A kouros (plural kouroi) is a statue of a male youth, dating from the Archaic Period of Greek sculpture (about 650 BC to about 500 BC). The earliest kouroi were made of wood and have not survived, but by the seventh century the Greeks had learned from the Egyptians the art of carving stone with iron tools, and were making kouroi from stone, particularly marble from the islands of Paros and Samos. Modern art historians have used the word to refer to this specific type of male nude statue since the 1890s.
Kouroi were also commonly known as “Apollos,” since it was believed that all kouroi depicted Apollo. The Ancient Greek word kouros meant a male youth, and is used by Homer to refer to young soldiers. From the fifth century the word connoted specifically an adolescent, beardless male, but not a child.

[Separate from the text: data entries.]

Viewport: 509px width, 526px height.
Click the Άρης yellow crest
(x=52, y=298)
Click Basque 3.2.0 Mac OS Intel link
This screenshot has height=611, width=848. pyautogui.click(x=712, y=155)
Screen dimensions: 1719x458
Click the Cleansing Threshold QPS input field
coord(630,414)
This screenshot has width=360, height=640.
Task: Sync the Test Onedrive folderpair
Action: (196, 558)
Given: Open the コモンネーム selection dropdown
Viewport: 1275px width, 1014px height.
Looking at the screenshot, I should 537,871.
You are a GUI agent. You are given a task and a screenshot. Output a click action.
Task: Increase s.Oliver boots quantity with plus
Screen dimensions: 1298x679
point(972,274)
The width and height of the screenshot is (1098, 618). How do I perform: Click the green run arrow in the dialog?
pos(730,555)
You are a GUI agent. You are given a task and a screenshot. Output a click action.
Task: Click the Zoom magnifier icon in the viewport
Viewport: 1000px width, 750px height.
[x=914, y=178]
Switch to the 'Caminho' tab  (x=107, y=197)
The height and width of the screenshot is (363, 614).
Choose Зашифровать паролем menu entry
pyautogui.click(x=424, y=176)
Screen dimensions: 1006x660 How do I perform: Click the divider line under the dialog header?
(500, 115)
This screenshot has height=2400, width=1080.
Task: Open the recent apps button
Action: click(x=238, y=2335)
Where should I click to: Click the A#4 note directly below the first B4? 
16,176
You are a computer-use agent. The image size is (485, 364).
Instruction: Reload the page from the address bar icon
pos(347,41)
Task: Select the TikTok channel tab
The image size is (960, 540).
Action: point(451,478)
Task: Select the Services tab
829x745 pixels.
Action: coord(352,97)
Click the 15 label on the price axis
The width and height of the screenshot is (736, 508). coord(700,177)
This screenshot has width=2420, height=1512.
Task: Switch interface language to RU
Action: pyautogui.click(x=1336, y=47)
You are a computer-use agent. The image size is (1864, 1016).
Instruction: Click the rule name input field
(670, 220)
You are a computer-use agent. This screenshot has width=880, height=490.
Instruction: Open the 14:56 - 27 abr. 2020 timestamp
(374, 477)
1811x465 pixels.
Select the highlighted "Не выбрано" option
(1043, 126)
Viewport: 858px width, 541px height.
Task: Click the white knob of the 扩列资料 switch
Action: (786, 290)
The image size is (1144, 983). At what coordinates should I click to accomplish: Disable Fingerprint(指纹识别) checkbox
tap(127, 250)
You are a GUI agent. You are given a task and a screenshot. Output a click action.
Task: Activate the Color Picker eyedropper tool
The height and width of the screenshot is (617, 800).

Archaic kouroi were created at a time when Greece was under the cultural influence of Ancient Egypt, as can be seen by their characteristic frontal rigid pose, reminiscent of statues of Egyptian kings.
Greeks would have seen such statues when visiting Egypt as merchants or mercenary soldiers hired by Egyptians. Kouroi nearly always stand with their arms hanging straight at their sides fingers curved, thumb foremost, although a few show one arm extended forward from the elbow, holding an offering. Like their kingly Egyptian prototypes, the kouros figures are often in the act of striding forward, head erect, eyes front, a faint smile (the “archaic smile”) on their lips.